## Begin Source passage

Our next step will be to get rid of these empty transactions. For that purpose, we will use the PDI Filter Rows step (under the palette’s Flow category).
The Filter step will be setup to send empty transaction rows to the trash can and forward rows with transactions to the Excel worksheet. The PDI equivalent of a trash can is the Dummy step, also found under the Flow category so we go ahead an add it to the canvas too:
Let us now double click on the Filter step to bring up the setting dialog:
Here we specify that the filter condition is true if the TransactionDate column is not empty. Back to the canvas, we can now create 2 hops, one for the true condition that will lead to the Excel worksheet and one for the false condition which brings to the Dummy step:
We are now ready to execute the PDI Transformation. The metrics should display something like this:
Now, only 25163 rows made it to the Excel worksheet while 24837 were trashed. The resulting Excel worksheet is finally much closer to what an end user might expect:
Conclusion
In this article we have seen how mainframe data, which is by construct obscure and hardly usable by non-programmers, can be transformed into something as easy to manipulate as an Excel worksheet.

## End Source passage
## Begin Entries provided

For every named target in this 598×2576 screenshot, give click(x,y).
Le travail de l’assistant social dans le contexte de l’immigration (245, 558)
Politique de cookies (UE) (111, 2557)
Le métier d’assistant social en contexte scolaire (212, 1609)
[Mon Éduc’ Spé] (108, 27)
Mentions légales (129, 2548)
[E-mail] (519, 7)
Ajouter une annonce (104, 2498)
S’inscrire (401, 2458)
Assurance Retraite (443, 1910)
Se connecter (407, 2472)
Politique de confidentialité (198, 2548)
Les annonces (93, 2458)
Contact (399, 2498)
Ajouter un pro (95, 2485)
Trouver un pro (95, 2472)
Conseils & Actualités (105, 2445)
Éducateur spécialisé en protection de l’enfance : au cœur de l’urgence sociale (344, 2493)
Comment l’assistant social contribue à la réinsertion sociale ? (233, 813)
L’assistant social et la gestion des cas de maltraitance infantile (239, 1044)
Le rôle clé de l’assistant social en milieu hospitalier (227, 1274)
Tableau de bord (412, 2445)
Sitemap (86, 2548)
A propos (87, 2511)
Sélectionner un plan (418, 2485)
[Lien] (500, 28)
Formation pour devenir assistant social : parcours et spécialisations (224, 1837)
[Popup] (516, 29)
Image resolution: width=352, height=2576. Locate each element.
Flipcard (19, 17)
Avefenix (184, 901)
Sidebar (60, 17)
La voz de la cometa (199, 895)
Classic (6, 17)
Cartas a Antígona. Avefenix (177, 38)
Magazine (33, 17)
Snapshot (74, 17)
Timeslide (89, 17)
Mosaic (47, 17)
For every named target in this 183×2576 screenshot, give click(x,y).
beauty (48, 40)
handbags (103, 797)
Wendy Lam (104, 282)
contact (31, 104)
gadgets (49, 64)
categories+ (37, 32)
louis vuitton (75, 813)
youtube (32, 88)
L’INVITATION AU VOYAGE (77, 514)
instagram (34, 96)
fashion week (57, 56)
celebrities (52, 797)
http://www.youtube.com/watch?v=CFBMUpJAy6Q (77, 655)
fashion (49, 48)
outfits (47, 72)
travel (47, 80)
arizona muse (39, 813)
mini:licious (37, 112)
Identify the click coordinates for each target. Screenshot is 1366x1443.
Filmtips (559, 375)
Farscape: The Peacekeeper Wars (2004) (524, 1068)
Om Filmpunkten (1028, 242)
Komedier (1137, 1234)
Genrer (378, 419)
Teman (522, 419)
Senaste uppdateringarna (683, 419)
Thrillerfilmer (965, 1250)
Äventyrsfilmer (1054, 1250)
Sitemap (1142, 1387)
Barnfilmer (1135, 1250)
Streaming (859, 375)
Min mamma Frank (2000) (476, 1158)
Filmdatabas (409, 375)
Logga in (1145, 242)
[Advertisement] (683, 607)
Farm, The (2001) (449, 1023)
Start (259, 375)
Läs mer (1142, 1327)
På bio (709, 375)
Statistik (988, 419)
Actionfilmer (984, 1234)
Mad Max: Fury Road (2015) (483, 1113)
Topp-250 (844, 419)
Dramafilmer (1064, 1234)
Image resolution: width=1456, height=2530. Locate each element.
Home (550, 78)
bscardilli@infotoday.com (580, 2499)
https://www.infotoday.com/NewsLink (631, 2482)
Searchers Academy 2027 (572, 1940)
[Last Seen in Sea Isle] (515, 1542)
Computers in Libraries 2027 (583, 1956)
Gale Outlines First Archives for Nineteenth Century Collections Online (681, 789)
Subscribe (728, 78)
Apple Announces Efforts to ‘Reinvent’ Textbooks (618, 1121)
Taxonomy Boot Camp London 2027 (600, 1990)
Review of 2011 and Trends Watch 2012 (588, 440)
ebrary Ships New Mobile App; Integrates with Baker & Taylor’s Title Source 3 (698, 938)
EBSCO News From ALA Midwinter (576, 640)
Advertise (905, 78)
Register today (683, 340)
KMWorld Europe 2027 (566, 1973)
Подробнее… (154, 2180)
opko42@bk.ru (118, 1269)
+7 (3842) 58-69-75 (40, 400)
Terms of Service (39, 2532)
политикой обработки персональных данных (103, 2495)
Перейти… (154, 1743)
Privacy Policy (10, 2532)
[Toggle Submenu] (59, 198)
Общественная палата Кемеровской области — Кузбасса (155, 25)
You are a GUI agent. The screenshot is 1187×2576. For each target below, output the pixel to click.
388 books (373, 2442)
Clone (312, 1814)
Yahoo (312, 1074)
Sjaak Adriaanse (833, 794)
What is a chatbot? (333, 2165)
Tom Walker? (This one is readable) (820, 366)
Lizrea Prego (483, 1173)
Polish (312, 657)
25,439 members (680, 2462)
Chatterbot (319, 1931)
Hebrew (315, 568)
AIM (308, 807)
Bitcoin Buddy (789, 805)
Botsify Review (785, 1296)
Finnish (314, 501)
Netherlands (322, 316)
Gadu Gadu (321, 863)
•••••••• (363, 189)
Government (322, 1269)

## End Entries provided

Prompt
Please reproduce word for word the stretch of the PDI filtering passage from "Our next step" through "palette’s Flow category).".

Solution below
Our next step will be to get rid of these empty transactions. For that purpose, we will use the PDI Filter Rows step (under the palette’s Flow category).